Independents make up nearly 4 in 10 voters in the primary, and Sanders is winning nearly three-quarters of their votes.
Gratitude for the Granite State — that's the word from Bernie Sanders.
After his New Hampshire victory, the Vermont senator has thanked his supporters with this tweet: "When we stand together, we win. Thank you, New Hampshire!"
Sanders' victory in New Hampshire means he's assured of a majority of the state's pledged delegates.
A lot has changed for Bernie Sanders as he's risen in primary polls — starting with his ability to take a walk.
The Vermont senator was all but ignored by the media for more than a quarter century in Congress. But on Tuesday the Democratic presidential candidate found himself swarmed by dozens of reporters as he strolled around the state capital.
"If we have a large voter turnout I think we're going to do just fine," he told the press.
Sanders stands to gain at least 13 of the 24 delegates.
Exit polling in New Hampshire shows that Democratic presidential candidate Bernie Sanders won the support of about 9 in 10 voters who thought honesty was important.
One of the questions asked of voters was which of the two candidates — Sanders or Hillary Clinton — is honest and trustworthy.
Half said they think only Sanders is, while about 40 percent said they both are. Few said only Clinton is.
Nearly all of those who said only Sanders is honest and trustworthy said he got their vote.
Now that he's won in New Hampshire, Democratic presidential candidate Bernie Sanders plans to meet with Rev. Al Sharpton over breakfast in New York City on Wednesday.
That's according to two people who were briefed on the meeting. They are telling The Associated Press that the get-together is set for the famed Sylvia's Restaurant in Harlem.
They spoke on condition of anonymity because the information had not yet been publicly released.
Sharpton isn't immediately responding to a request for comment.
Hillary Clinton will receive at least seven delegates after Tuesday’s vote.
Hillary Clinton is congratulating Bernie Sanders on his New Hampshire win on Tuesday night.
But for the former secretary of state, it's time to get back to the issues: campaign finance reform, equal pay for women, the lead-tainted drinking water in Flint, Michigan.
Clinton also wants younger voters to support her campaign as the race goes on.
She says she knows she has "some work to do particularly with young people."
The fight goes on for Hillary Clinton.
Even after losing to Bernie Sanders in the Democratic presidential primary in New Hampshire on Tuesday, Clinton is promising to take her fight for the nomination to the rest of the country.
And if she feels spurned by New Hampshire voters, she's not showing it to supporters in Hooksett, New Hampshire.
She tells them: "I still love New Hampshire, and I always will."

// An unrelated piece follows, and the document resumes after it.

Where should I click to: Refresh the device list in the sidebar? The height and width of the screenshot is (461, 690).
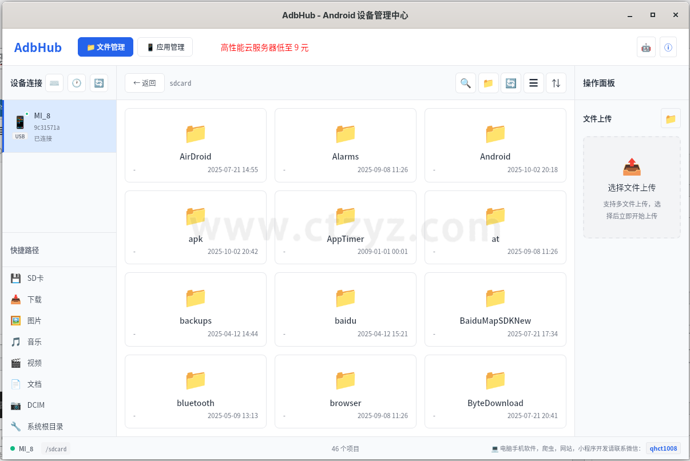click(x=99, y=83)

According to exit polls, Hillary Clinton is backed by a majority of voters aged 65 and older and those with incomes over $200,000.

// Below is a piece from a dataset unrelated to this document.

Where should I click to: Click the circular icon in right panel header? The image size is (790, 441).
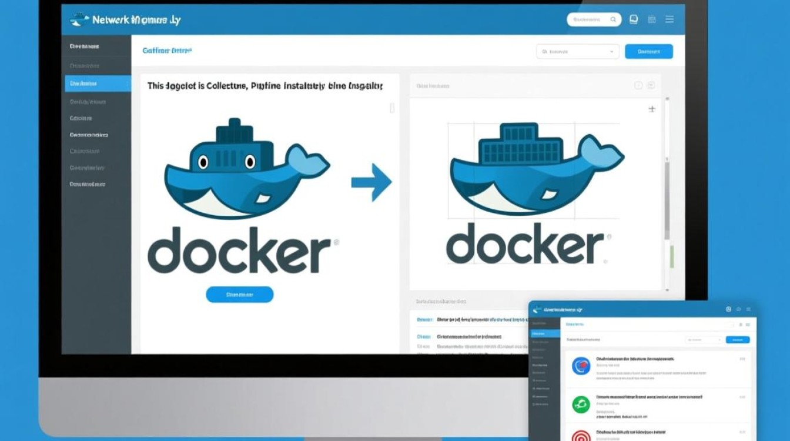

Clinton remains ahead in the overall delegate count due to support from superdelegates — the party officials who can support the candidate of their choice.
Including superdelegates nationwide, Clinton has amassed at least 392 delegates and Sanders at least 42.

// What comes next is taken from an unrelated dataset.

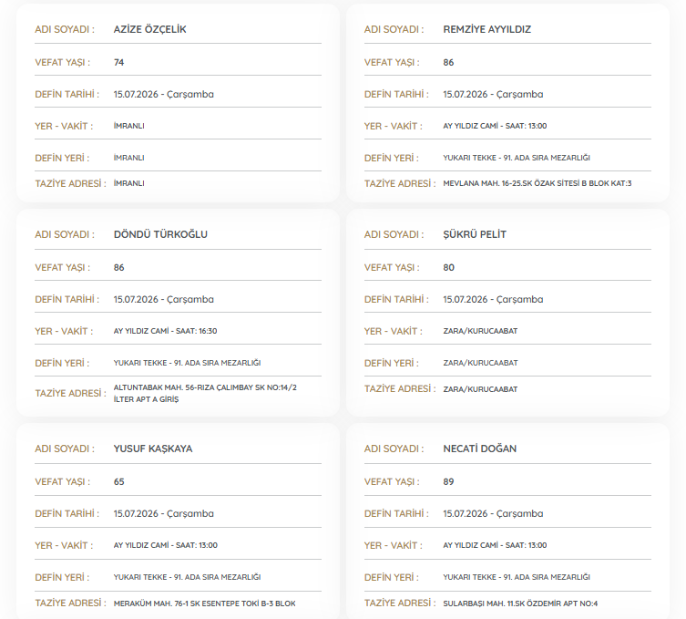The image size is (686, 619).
Task: Select the MEVLANA MAH. 16-25.SK address
Action: click(x=538, y=183)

Clinton is starting her day before 7 a.m. at a Manchester polling location. She shook hands and posed for photographs with a group of volunteers & supporters.
One of Hillary Clinton's morning stops put her face-to-face with Frank Fiorina, the husband of Republican presidential candidate Carly Fiorina.
Clinton and Fiorina greeted each other at a middle school in Derry, New Hampshire that serves as a polling site.
Clinton asked Fiorina, "Isn't it amazing?"
Fiorina joked that he's not crazy about the snow but the people who come to the polls are "amazing."
Clinton added, "Give my best to Carly."